What the Papers Were Actually About
Both papers orbit the same hard problem: in a large symmetric multiprocessing (SMP) machine, the system interconnect — the fabric tying processors, memory, and I/O together — is very often the thing that limits performance. Not the processors. The wiring between them.
The first paper describes hardware instrumentation embedded in the Sun Fire Link interconnect: programmable filters, histogramming counters, and a small transaction-sequence buffer that let performance analysts see what kinds of transactions were crossing the Sun Fireplane interconnect, where they were going, and which caches were involved. One of my favorite results in it is a cache-conflict detection tool: by capturing write-back transactions and computing which cache block each evicted address mapped to, you could literally produce a scatter plot of cache pain and point at the hot spot.
The second paper is about turning a rack of big SMP servers into a single capability cluster using the Sun Fire Link interconnect and a custom MPI library built on remote shared memory. The headline numbers — MPI ping-pong latency as low as 3.7 microseconds and inter-node bandwidths near 3 gigabytes per second — were striking enough that off-node performance often matched on-node performance. A job sometimes ran faster spread across two machines than packed into one. That work was funded in part through the U.S. Department of Energy’s ASCI PathForward program via Lawrence Livermore National Laboratory — supercomputing money, chasing supercomputing problems.
The Hardware Landscape of 2002: NUMA, OpenMP, and MPI
To appreciate why this work mattered, you have to remember what parallel computing looked like at the time.
By 2002 the free lunch of ever-faster single processors was visibly ending, and the industry’s answer was more processors — which immediately raises the question of how they share memory. A small SMP machine can pretend all memory is equidistant. A large one cannot. Physics intervenes: memory attached to the board your thread is running on is closer, and faster to reach, than memory three boards away. That is NUMA — Non-Uniform Memory Access — and it was becoming unavoidable. The cache-conflict tool in the first paper even reports which physical bank and system board each address lived on; locality was not an abstraction, it was a wiring diagram.

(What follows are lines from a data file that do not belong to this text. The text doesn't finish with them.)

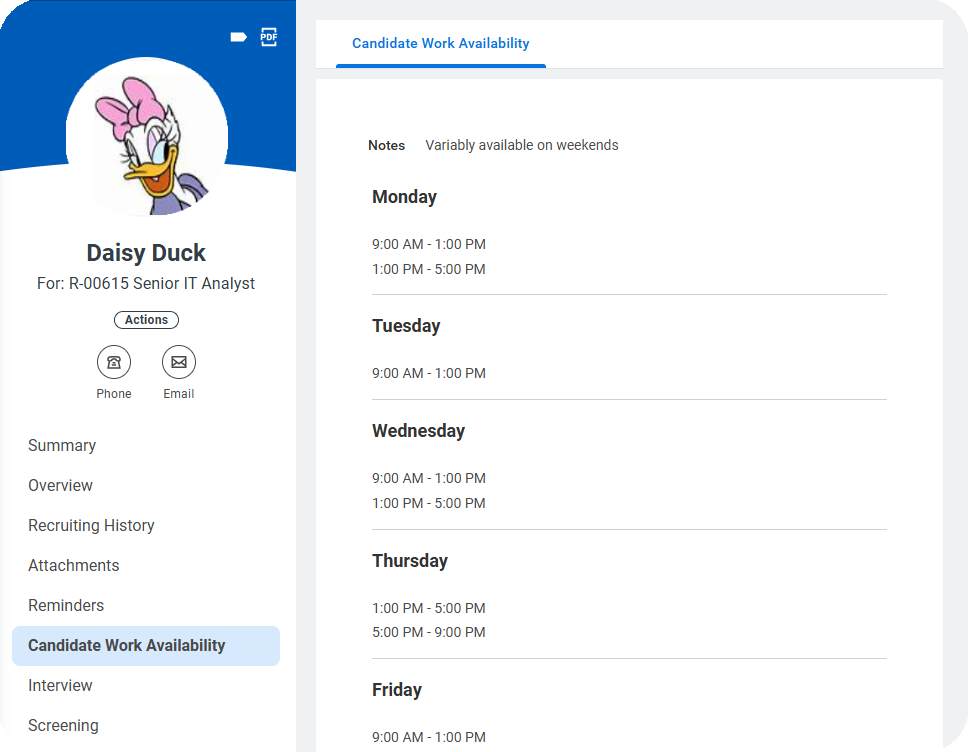Open the Screening section

click(x=63, y=725)
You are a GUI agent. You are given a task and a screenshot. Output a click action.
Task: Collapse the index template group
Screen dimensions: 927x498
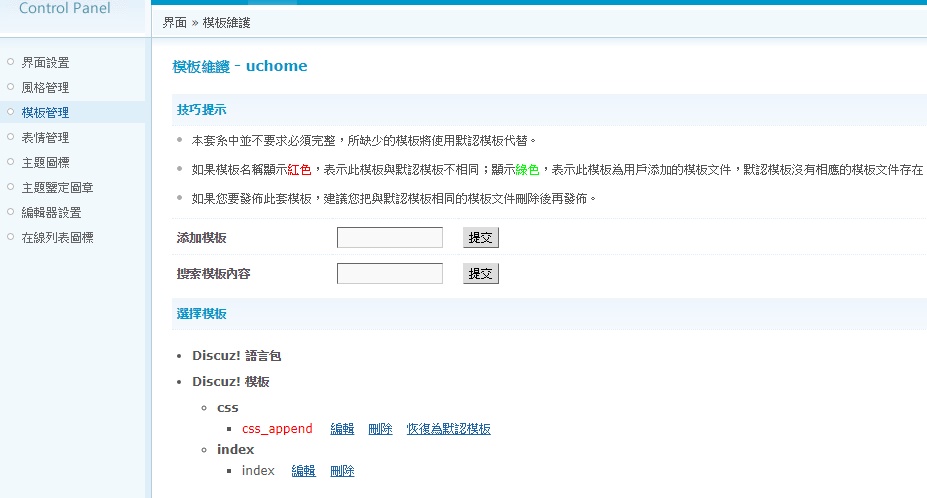point(235,450)
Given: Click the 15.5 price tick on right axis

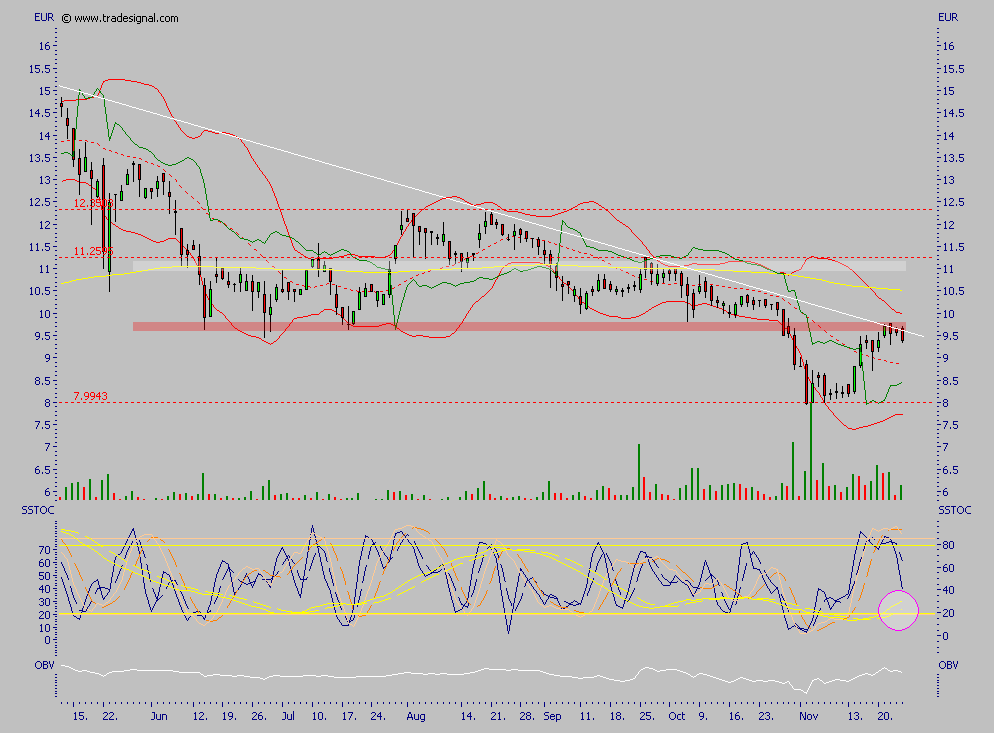Looking at the screenshot, I should (x=952, y=69).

Software had two main answers, and the SC2002 papers touch both:
- OpenMP — a shared-memory model where you annotate code with compiler directives and the runtime spreads loops across threads. The first paper profiles applications from the SPEC OMP (SPEComp) suite.

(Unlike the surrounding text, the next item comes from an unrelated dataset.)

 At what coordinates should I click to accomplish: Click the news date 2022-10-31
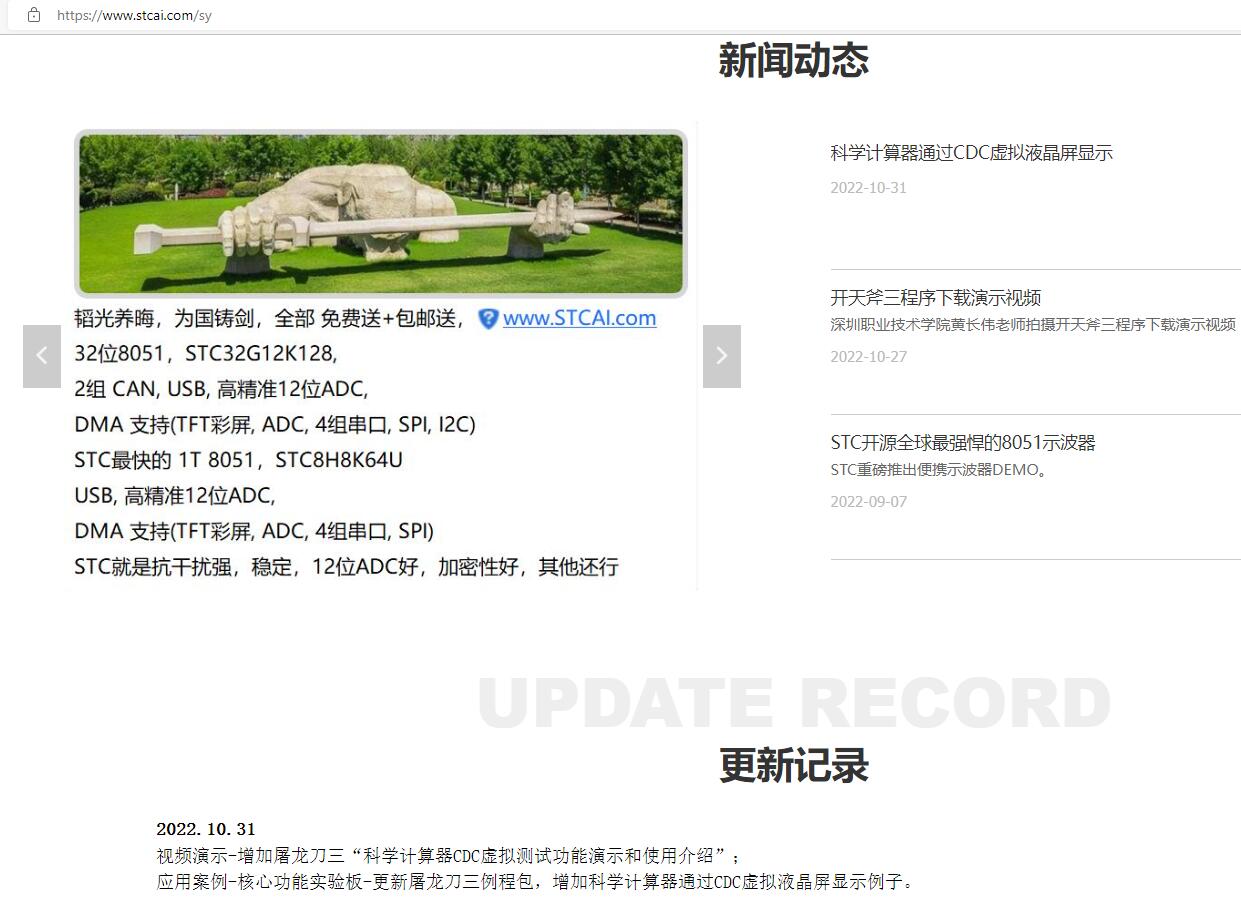click(x=868, y=188)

- MPI — a message-passing model where independent processes explicitly send data to one another, the standard approach for spanning many machines. The second paper is an MPI implementation end to end, benchmarked with the NAS Parallel Benchmarks.
The reason a performance engineer cared about the parallel software stack and the hardware interconnect in the same breath is that they are the same problem viewed from two ends. An OpenMP directive that looks innocent in source code becomes a storm of cache-coherence traffic on the Fireplane bus. An MPI send becomes a remote memory write across an optical link. You cannot tune one layer well without instrumenting the other — which is exactly what these papers were built to do.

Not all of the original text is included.